I'm fairly careful about the news I take in.  I realized long ago that  you have to triangulate the truth, which means going to different outlets and reading different takes on events.  I go to the Guardian, the New York Times, The Huffington Post, which okay, is highly skewed but anyway it's not a real paper, just a news aggragator and I like the baby animal videos.  I like The Washington Post. Sometimes I read The Daily Beast and even check out Buzzfeed.  There are journalists I respect and some not so much, but if somebody's making an honest effort to get at the truth I'll read what they have to say.

But what that plucky monetizing, no-paycheck-anywhere-on-the-horizon journalism graduate student figured out was that what all those crapped out, haggard, grey-haired, overweight, alcoholic journalism professors had told them on the QT was Wrong!  There was still plenty of money to be made in journalism.  All you have to do is make a bunch of shit up.

On NPR I heard about a guy just the other day.  I was stuck in a traffic jam going either into or out of L.A., I can't remember which.  This guy lives in Santa Monica, makes 30K a week and has 24 writers working for him.  What those writers produce is 100% bullshit, which is funneled onto the Facebook pages of people inclined to believe pretty much anything that reinforces the beliefs they already have.  Of course I didn't know what my ex-Facebook friend was talking about when he said Hillary should be in prison.  How was I to know she murdered an FBI agent, chopped up his body, then destroyed it with acid in a bathtub.   It wasn't in any of the newsfeeds I read.  But it was in "The Real Story" and "Atrocitities of Democrats Run Amok" and "Why the Left Wants to Cut up Your Babies." And it was there because it was manufactured for money.

It makes sense, in a uniquely American way.  We don't make much actual stuff in this country, I mean besides hamburgers and cheezy crust pizzas and giant sized lattes with 4500 calories each.  So this latest generation of entrepreneurs figured out that they could make a lot of money simply by making up the news.

It's really dangerous to teach young people things.  They're likely to go out and not just do them, but improve on the original idea.

Or how about Marco Chacon?  I read about him this morning in The Daily Beast.  At first he comes off all ironic-like, one of these to-clever-by-halfs millennial wankers who want to see how many undereducated rubes they can fool.  So he'd write fake news stories, create fake hash tags like #NeverEverHillary, the stuff would get passed around the echo chambers of social media, and all the sudden the guy's a success, probably for the first time since he first pooed in his little yellow potty chair.  Not only did people believe his fake news stories, they passed them around and his statistics started going through the roof.  He wrote stories about The Deep State, and Hillary Clinton not just fainting, but being terminally ill.  Like-minded Facebook users passed  this garbage around and believed it to to be true.

And voila.  We got Donald Trump for president.

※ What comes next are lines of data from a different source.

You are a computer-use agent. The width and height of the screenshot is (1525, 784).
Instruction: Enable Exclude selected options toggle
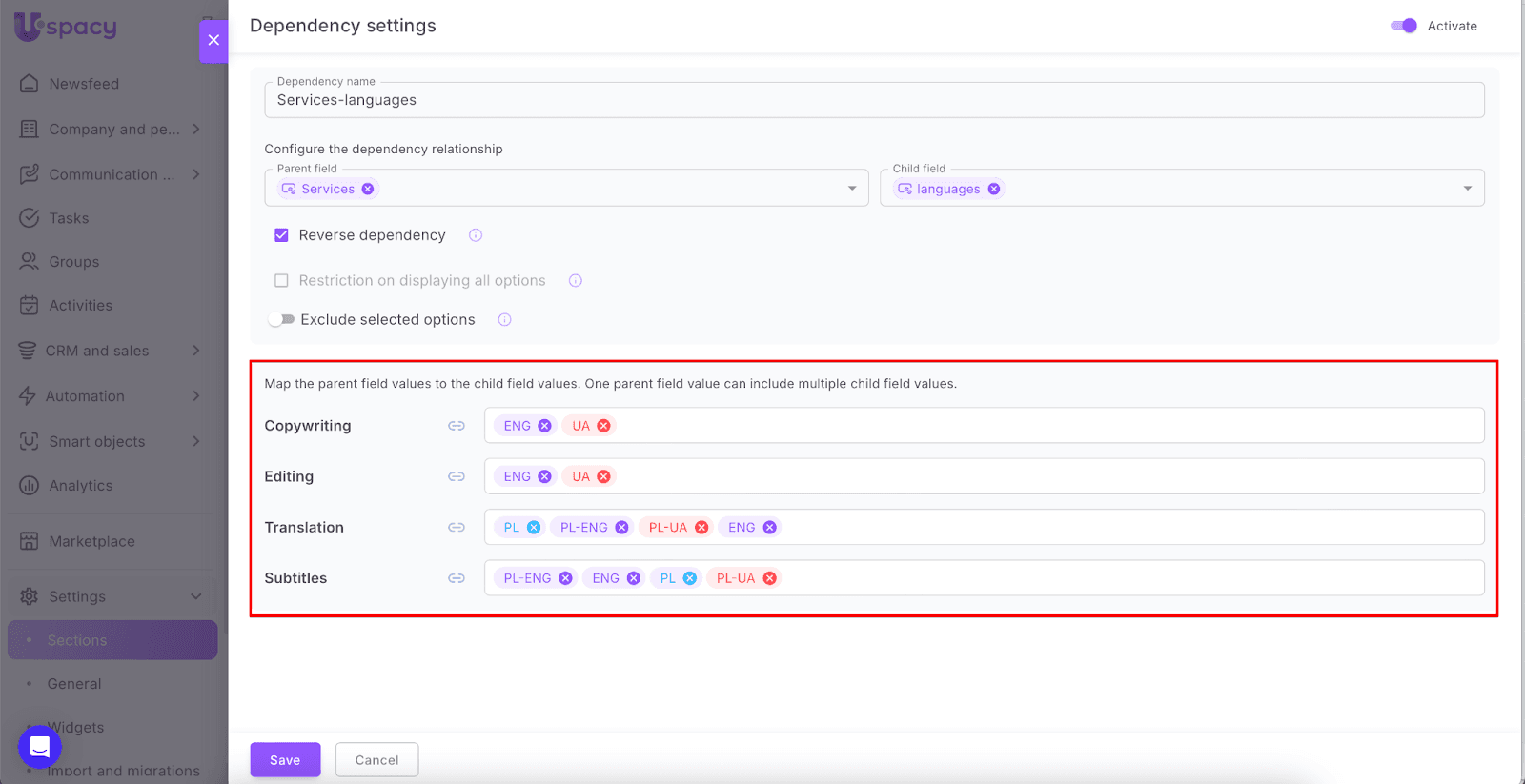pos(281,320)
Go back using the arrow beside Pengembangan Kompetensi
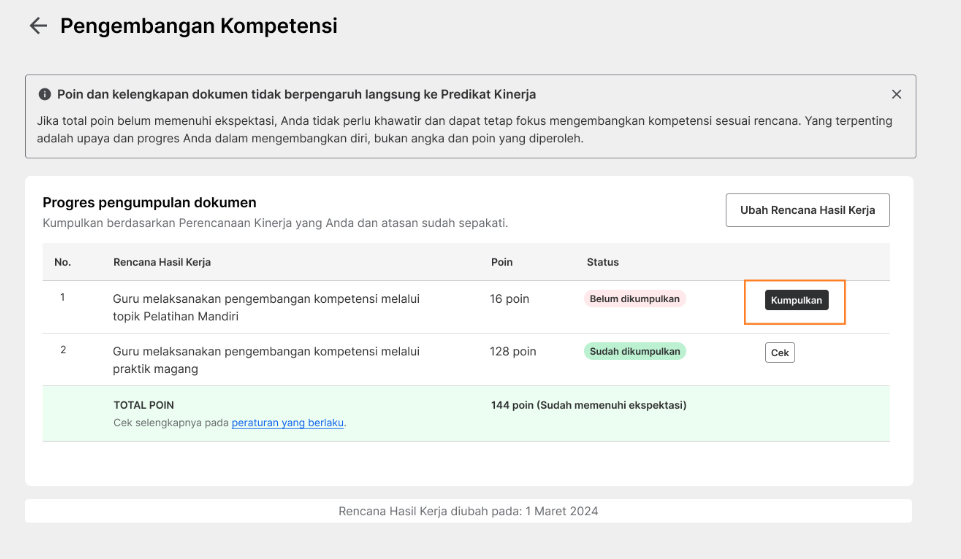The image size is (961, 559). 39,26
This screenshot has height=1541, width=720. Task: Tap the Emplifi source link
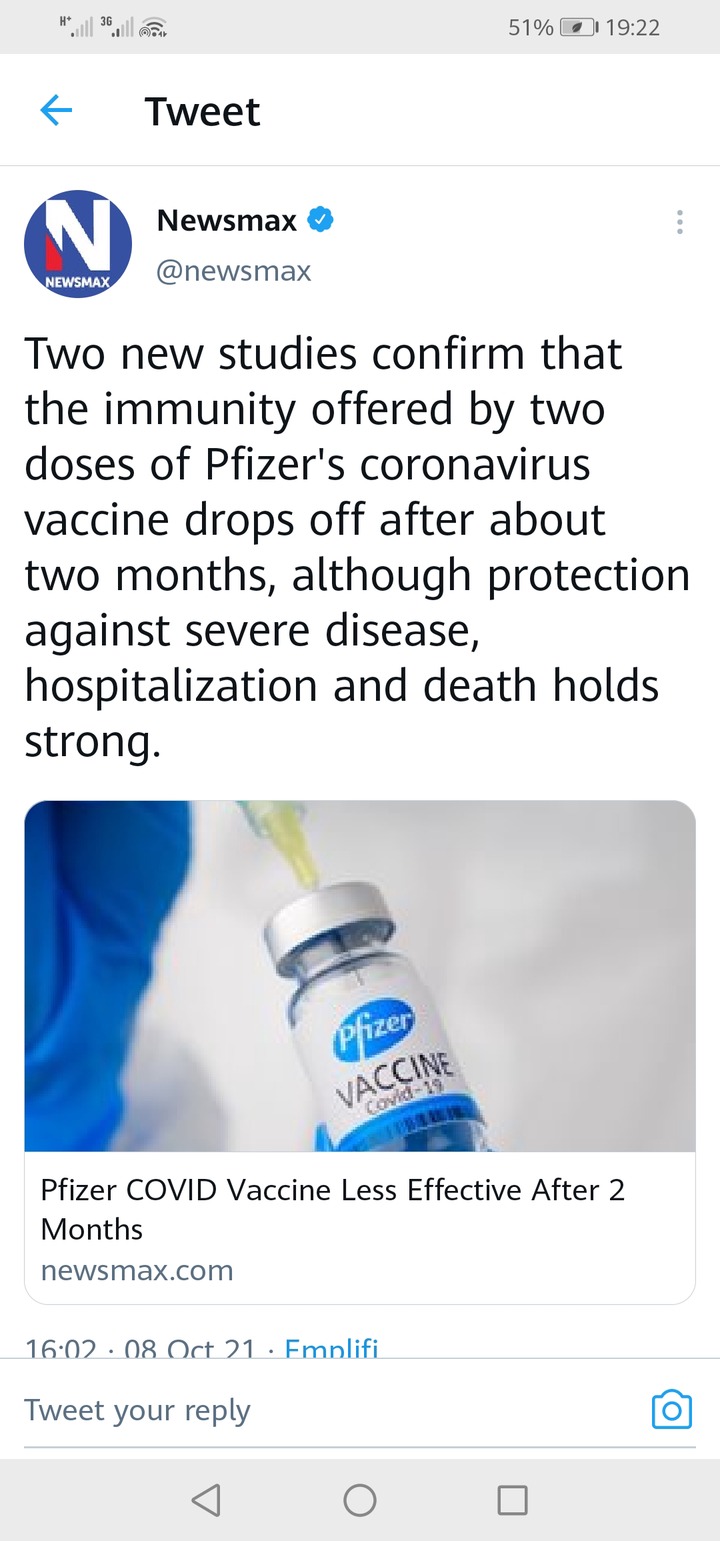pos(332,1347)
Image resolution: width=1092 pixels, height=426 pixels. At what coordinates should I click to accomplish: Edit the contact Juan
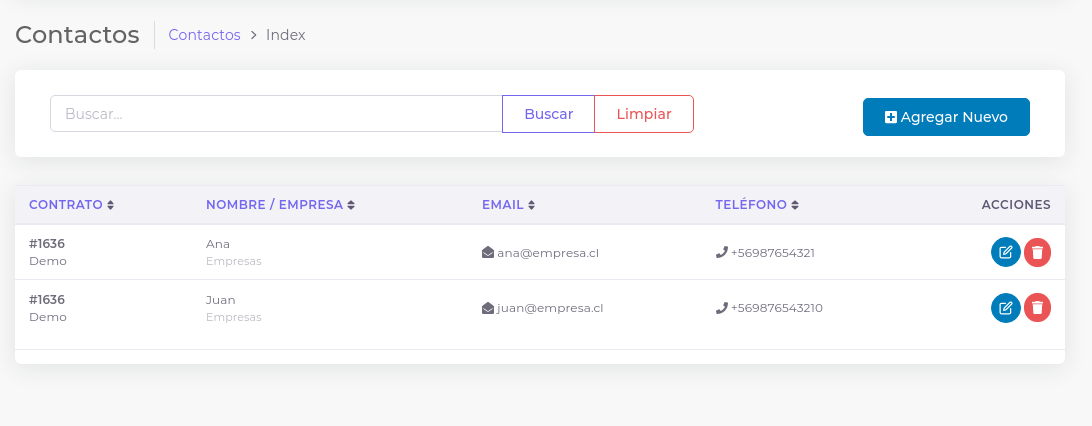click(1005, 308)
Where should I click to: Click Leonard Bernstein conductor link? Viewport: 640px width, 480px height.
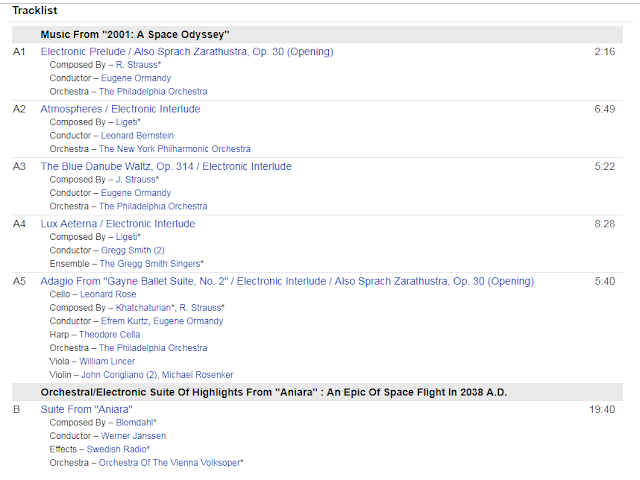(x=137, y=136)
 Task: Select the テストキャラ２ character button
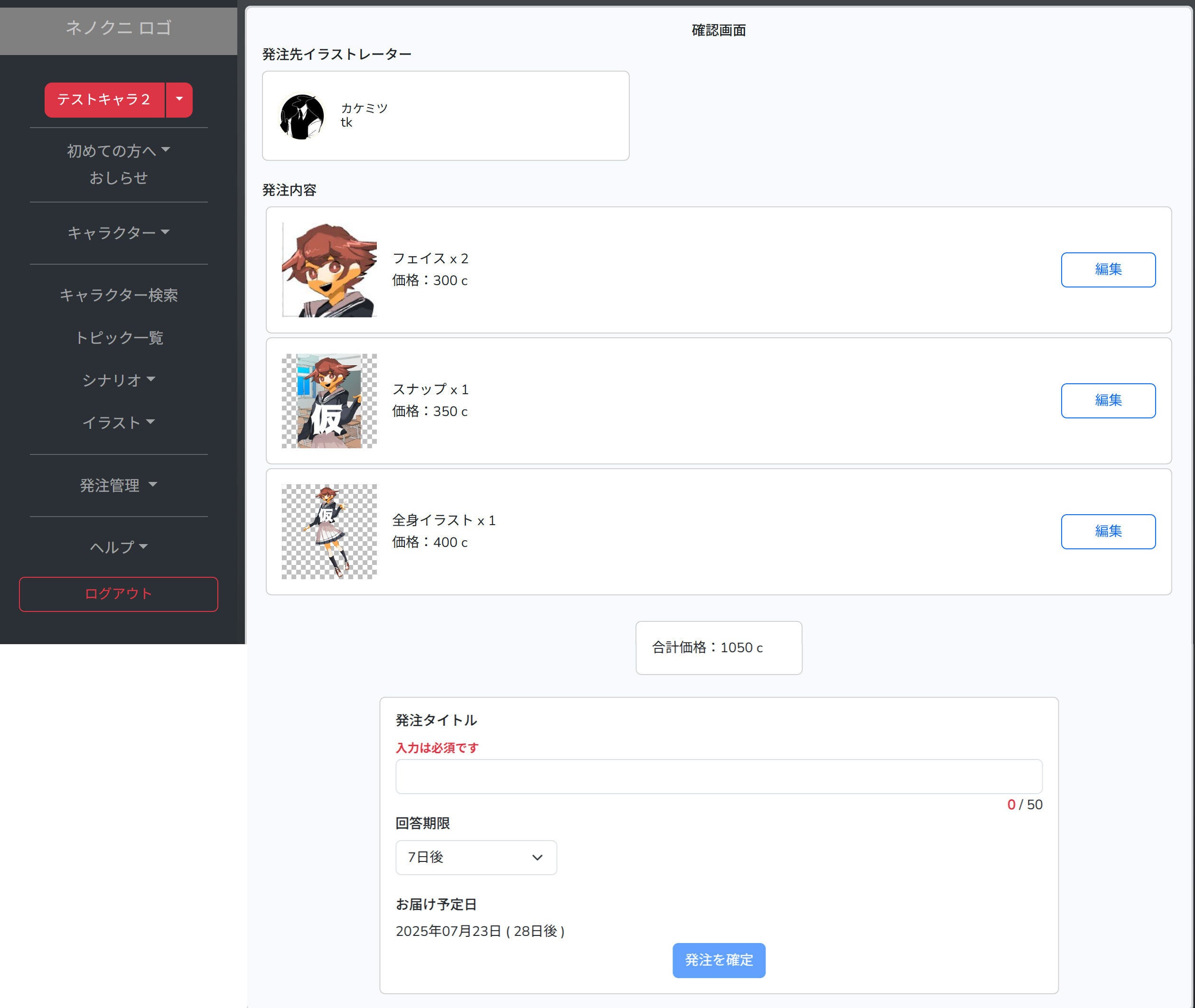coord(104,100)
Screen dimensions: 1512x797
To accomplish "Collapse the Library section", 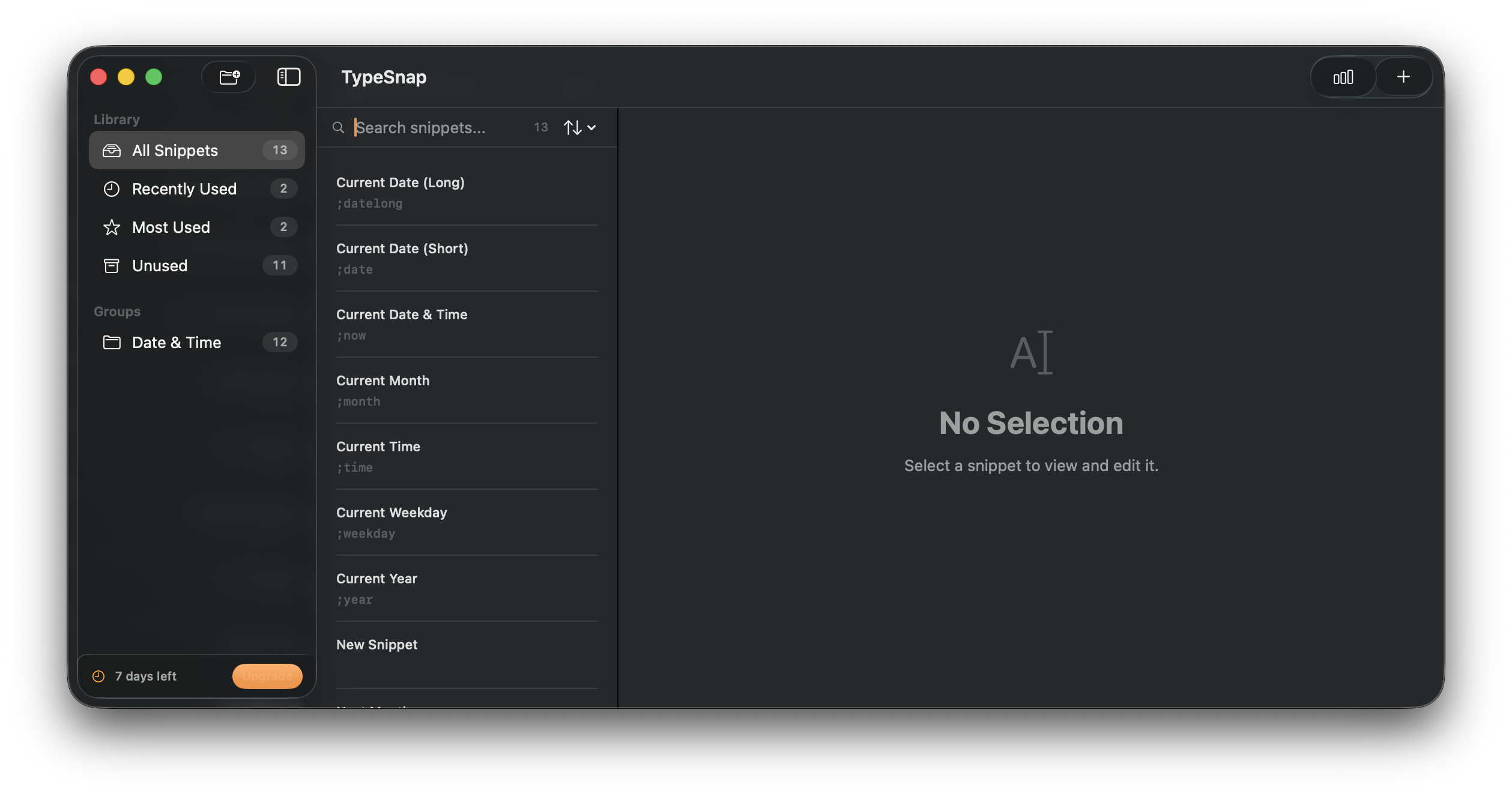I will (x=116, y=119).
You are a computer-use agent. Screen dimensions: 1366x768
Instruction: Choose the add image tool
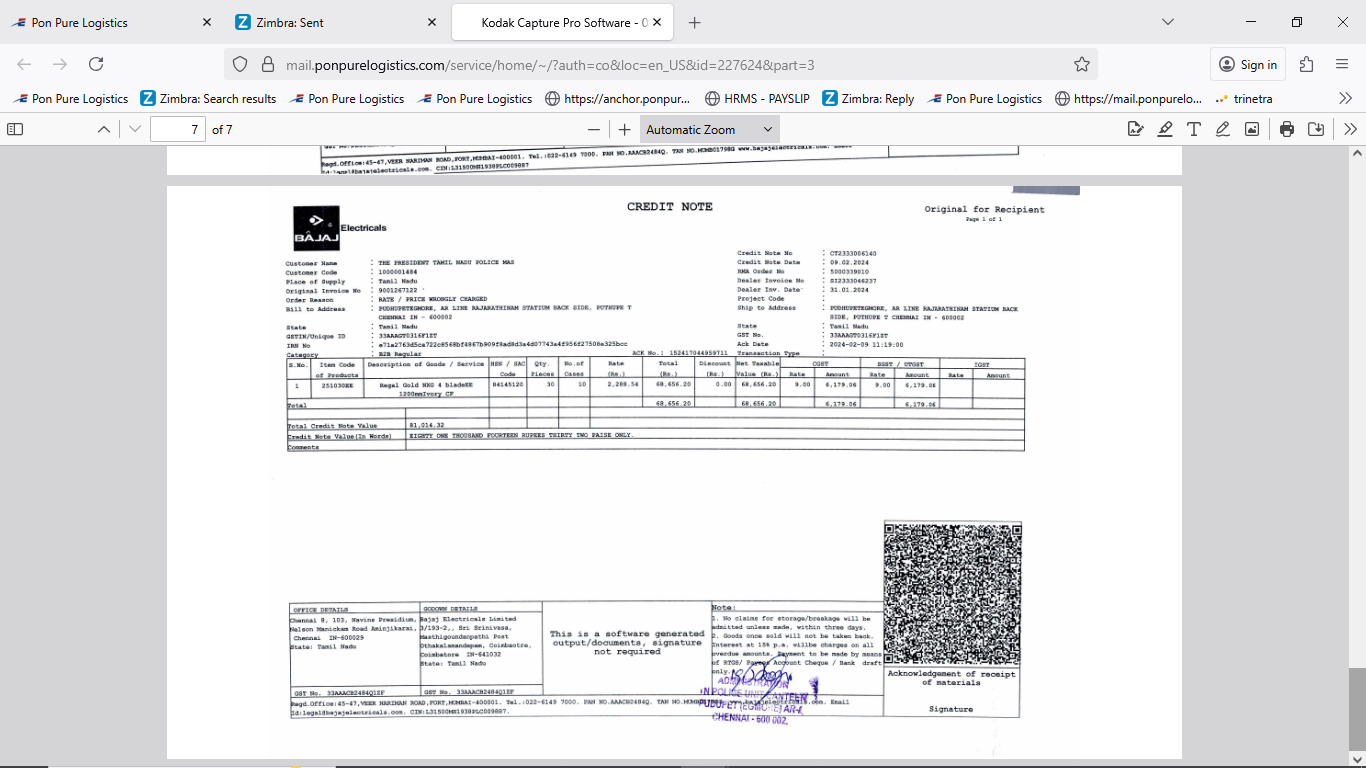pos(1252,129)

I'm kind of torn in my feelings about this brave new world.  On the one hand, these guys just created products, sold 'em, and made loads of dough.  It's capitalism at it's best, right?  They correctly understood cyberspaces that needed filling and transformed things really.  They innovated, thought "outside the box."  We live in a "post fact" world now, or so I'm told.  For many people, this is convenient.  Facts are bothersome, hard to remember and sometimes challenge long held beliefs.   But they do have a tendency to raise their ugly heads bye the bye.  May the Lord have mercy on us all.